▸ **Written problem 1**
Reproduce the passage on boys' classroom talk word for word, in full.

▸ **Passage given**

Boy talk in relationship to girls:

Discrediting and belittling the girls was a common occurrence and most often it was done in such a way that the teachers would not hear.

The boys' public discourse included a great number of references to sex and sexuality... Explicit sexual references... were directed at almost all the girls. In both classes there were one or two of the girls who appeared to be targeted by the boys' comments, and one or two who were spared. References to the sexual act, and comments on the girls' body parts were also common, as were terms like "slut", "bitch", "tightass", and "pussy."

Boy talk in relationship to each other:

In one of the classrooms the boys' discourse also seemed to be part of a one-upmanship and it was sort of a game to see who could "out-talk" or "outlip" the next. There was, among some of these boys, a constant search for the next laugh from the largest crowd and often this discourse had someone from the class as the scapegoat.

...There were a number of boys in both rooms who were very conspicuous and if absent the difference in class talk was noticeable. Even those less verbal participated in the public "boy talk" by listening, watching and laughing...

There were a couple of small groups of boys who hung out together, talked privately, but didn't verbally participate in the larger public boy talk of the class.

The less public "boy talk" tended to feature topics such as bikes, cars, money, gadgets, professional, local and school sports, as well as more general talk about what they were going to do and when.

Included in this [boys' sexual references] were many homophobic references. Phrases like this is so "gay" and "faggot" were common. This discourse was usually delivered to an audience and seldom responded to. The ultimate put down was a sexual one.

Multicultural and racial aspects of talk:

All the talk in both classrooms was in English, even though there were youths who spoke Spanish, Cree, Saulteaux, Portuguese, Urdu and Arabic. These languages were not used even for the whispered private talk. There were several girls who indicated in the TANSI (Aboriginal culture) group meeting that they spoke an Aboriginal language but said that they didn't use it in the classroom or at school. This was evident as well as the TANSI potluck and social held one evening at the school. The drummer gave a prayer in Cree and everyone listened attentively; however, none of the girls used the Cree language publicly throughout the evening.

▸ **Extracted material**
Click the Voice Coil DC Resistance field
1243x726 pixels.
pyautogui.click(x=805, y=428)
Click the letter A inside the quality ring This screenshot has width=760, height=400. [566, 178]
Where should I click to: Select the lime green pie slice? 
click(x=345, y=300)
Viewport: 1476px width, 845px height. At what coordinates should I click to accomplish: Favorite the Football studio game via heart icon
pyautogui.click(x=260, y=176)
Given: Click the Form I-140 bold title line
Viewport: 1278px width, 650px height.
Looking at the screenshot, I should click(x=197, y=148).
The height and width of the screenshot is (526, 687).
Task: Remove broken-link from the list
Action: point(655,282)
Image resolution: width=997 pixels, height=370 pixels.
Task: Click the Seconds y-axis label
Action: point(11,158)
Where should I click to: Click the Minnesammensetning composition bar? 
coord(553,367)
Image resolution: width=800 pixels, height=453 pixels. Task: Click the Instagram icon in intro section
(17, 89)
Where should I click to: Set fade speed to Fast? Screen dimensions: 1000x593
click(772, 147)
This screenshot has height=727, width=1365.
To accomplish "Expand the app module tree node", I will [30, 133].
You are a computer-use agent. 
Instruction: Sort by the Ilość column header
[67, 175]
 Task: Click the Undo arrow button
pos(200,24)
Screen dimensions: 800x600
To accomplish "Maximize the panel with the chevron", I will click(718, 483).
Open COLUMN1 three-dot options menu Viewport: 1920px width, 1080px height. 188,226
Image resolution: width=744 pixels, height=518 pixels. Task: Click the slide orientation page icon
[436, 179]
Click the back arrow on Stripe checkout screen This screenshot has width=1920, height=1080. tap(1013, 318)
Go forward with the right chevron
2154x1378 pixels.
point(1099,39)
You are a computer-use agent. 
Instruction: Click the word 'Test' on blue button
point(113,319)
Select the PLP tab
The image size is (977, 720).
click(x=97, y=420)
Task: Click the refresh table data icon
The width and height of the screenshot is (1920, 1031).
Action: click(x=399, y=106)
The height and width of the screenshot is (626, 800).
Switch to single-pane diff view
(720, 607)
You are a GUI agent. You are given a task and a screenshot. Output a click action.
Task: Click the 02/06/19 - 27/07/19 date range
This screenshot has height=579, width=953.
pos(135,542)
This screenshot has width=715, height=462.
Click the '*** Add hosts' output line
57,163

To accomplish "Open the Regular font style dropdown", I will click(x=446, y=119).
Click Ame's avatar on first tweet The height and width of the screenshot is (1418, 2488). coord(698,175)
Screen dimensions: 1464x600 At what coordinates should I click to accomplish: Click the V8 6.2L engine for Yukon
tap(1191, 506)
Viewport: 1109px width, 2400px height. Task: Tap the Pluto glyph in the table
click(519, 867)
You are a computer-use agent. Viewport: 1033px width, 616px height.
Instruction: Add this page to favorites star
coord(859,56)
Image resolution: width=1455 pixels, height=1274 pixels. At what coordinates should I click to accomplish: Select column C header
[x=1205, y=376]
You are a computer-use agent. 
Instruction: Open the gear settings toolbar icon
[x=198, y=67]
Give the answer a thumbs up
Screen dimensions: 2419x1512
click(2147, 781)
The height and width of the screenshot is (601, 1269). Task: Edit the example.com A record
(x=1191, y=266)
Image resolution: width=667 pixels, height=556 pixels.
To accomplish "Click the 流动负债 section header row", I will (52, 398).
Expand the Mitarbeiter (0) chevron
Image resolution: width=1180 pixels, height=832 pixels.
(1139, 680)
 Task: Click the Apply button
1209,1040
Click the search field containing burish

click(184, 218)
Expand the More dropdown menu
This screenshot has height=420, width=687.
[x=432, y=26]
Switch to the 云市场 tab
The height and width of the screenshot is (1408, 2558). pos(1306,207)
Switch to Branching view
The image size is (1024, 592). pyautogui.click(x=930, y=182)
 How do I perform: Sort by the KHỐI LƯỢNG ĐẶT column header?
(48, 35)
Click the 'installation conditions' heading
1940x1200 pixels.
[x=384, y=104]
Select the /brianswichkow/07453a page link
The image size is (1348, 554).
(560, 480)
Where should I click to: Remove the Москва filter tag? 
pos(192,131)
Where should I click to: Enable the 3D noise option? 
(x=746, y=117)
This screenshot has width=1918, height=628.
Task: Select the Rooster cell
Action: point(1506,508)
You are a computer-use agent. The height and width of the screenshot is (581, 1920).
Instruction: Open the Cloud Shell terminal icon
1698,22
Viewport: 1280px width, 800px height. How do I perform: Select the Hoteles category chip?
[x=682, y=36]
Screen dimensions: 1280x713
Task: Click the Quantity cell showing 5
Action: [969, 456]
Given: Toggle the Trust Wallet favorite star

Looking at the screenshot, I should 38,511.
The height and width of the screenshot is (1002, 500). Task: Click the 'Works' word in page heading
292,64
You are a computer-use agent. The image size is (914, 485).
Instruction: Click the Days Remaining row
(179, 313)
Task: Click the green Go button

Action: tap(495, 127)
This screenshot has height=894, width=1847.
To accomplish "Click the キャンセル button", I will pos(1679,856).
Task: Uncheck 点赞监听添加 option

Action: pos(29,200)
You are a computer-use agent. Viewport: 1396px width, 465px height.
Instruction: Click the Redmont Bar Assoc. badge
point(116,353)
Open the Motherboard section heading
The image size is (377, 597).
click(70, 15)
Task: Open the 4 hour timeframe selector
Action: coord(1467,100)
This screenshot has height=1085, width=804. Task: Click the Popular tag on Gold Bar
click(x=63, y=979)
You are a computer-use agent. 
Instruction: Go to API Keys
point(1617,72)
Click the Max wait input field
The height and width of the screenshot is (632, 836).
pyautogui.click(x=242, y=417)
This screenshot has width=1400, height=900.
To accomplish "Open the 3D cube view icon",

▸ **Written problem 2**
Give the rows from their first line through the line containing "pyautogui.click(x=260, y=176)", inclusive, as a JSON list of strings with one string per line, leaving out blank lines.

▸ **Solution 1**
Boy talk in relationship to girls:

Discrediting and belittling the girls was a common occurrence and most often it was done in such a way that the teachers would not hear.

The boys' public discourse included a great number of references to sex and sexuality... Explicit sexual references... were directed at almost all the girls. In both classes there were one or two of the girls who appeared to be targeted by the boys' comments, and one or two who were spared. References to the sexual act, and comments on the girls' body parts were also common, as were terms like "slut", "bitch", "tightass", and "pussy."

Boy talk in relationship to each other:

In one of the classrooms the boys' discourse also seemed to be part of a one-upmanship and it was sort of a game to see who could "out-talk" or "outlip" the next. There was, among some of these boys, a constant search for the next laugh from the largest crowd and often this discourse had someone from the class as the scapegoat.

...There were a number of boys in both rooms who were very conspicuous and if absent the difference in class talk was noticeable. Even those less verbal participated in the public "boy talk" by listening, watching and laughing...

There were a couple of small groups of boys who hung out together, talked privately, but didn't verbally participate in the larger public boy talk of the class.

The less public "boy talk" tended to feature topics such as bikes, cars, money, gadgets, professional, local and school sports, as well as more general talk about what they were going to do and when.

Included in this [boys' sexual references] were many homophobic references. Phrases like this is so "gay" and "faggot" were common. This discourse was usually delivered to an audience and seldom responded to. The ultimate put down was a sexual one.

Multicultural and racial aspects of talk:

All the talk in both classrooms was in English, even though there were youths who spoke Spanish, Cree, Saulteaux, Portuguese, Urdu and Arabic. These languages were not used even for the whispered private talk. There were several girls who indicated in the TANSI (Aboriginal culture) group meeting that they spoke an Aboriginal language but said that they didn't use it in the classroom or at school. This was evident as well as the TANSI potluck and social held one evening at the school. The drummer gave a prayer in Cree and everyone listened attentively; however, none of the girls used the Cree language publicly throughout the evening.

▸ **Solution 2**
[
  "Click the Voice Coil DC Resistance field",
  "1243x726 pixels.",
  "pyautogui.click(x=805, y=428)",
  "Click the letter A inside the quality ring This screenshot has width=760, height=400. [566, 178]",
  "Where should I click to: Select the lime green pie slice? ",
  "click(x=345, y=300)",
  "Viewport: 1476px width, 845px height. At what coordinates should I click to accomplish: Favorite the Football studio game via heart icon",
  "pyautogui.click(x=260, y=176)"
]